Tip 1. Use a strong subject line.
The key to getting your email opened is an effective subject line. For an introduction or reference request, focus on the action with a subject line. For example: “Introduction to Jane Smith?” or “Know Joe Jones well enough for intro?” or “Serve as reference for me?” I like posing a question in the subject line because it communicates that you’d like a reply.
In addition to action items, consider including deadlines, if any, or WIIFM in your subject line. For example, if you seek an introduction prior to an upcoming conference, you could say, “Introduction to J Smith prior to Sept. conference?” You might introduce WIIFM (What’s In It For Me from the perspective of your email’s recipient) by asking “Help me with intro to J Smith?” of a client who has shown a desire to promote your services.
If you write a letter rather than an email, you can use a version of the subject line in a “re:” line below the letter’s address block and above the “Dear” line. However, this isn’t necessary if your letter uses the next tip.
Kick off your email by stating your request with one sentence or a short paragraph. It might go something like this:
Do you know Joe Jones well enough to introduce me? If so, I’d appreciate your forwarding this email with a request that he take a phone call from me.
It’s courteous to ask if your client is comfortable making the introduction. They have colleagues, friends, and even family members whom they’d feel awkward introducing for reasons that have nothing to do with you. Also, today people have LinkedIn connections with whom they’ve never exchanged anything more than a LinkedIn connection request. In my experience, my connections haven’t benefited when I’ve introduced them to other connections whom I don’t know well.
If you’re asking clients to serve as reference, something like the following might work:
May I offer your name as a reference when I contact [insert names] to see if they’d be interested in some of the services that I provide to you?
I know that advisors often open their emails and letters with pleasantries, rather than getting down to business. However, your clients are busy. By quickly sharing the main point of your email, you make their lives easier. That seems to me like the highest form of pleasantness. Also, you can include the social niceties at the bottom of your email.
Tip 3. Make it easy for your clients to act.
When your client can simply forward your email with a one-line addition, they’re more likely to grant your wish than if a complicated email exchange is required.
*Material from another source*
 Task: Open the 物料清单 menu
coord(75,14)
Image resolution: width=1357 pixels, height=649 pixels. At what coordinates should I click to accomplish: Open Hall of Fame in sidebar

To ease your clients into action, you should provide just enough information to make them comfortable about what you’ll do with the introduction. After the Joe Jones introductory paragraph in Tip 2, you might follow with something like this:
You and Joe both share [insert name of shared characteristic that’s important to your niche]. I think he might enjoy learning more about [insert name of a solution that you offer and that your client knows]. As you know, this technique [insert explanation of the WIIFM].
Your letter should include only information relevant to your introduction request. This means your client can forward it without any edits or deletions. Don’t, for example, include references to your client’s personal or financial secrets.
Tip 4. Before you start writing, think about whether an in-person request or phone call would work better.
Making an introduction or acting as a reference means your clients put their reputations on the line. You might gain valuable feedback on your client relationship if you make your request in an interactive format.
Be clear, concise, and convey the benefit
The keys to effective client emails and letters are to be clear, concise, and show how the communication can benefit everyone involved.
Susan Weiner, CFA, is the author of Financial Blogging: How to Write Powerful Posts That Attract Clients, which is tailored to financial planners, wealth managers, investment managers, and the marketing and communications staff that supports them. Read her blog or follow her on Twitter, Google+, or the Investment Writing Facebook page.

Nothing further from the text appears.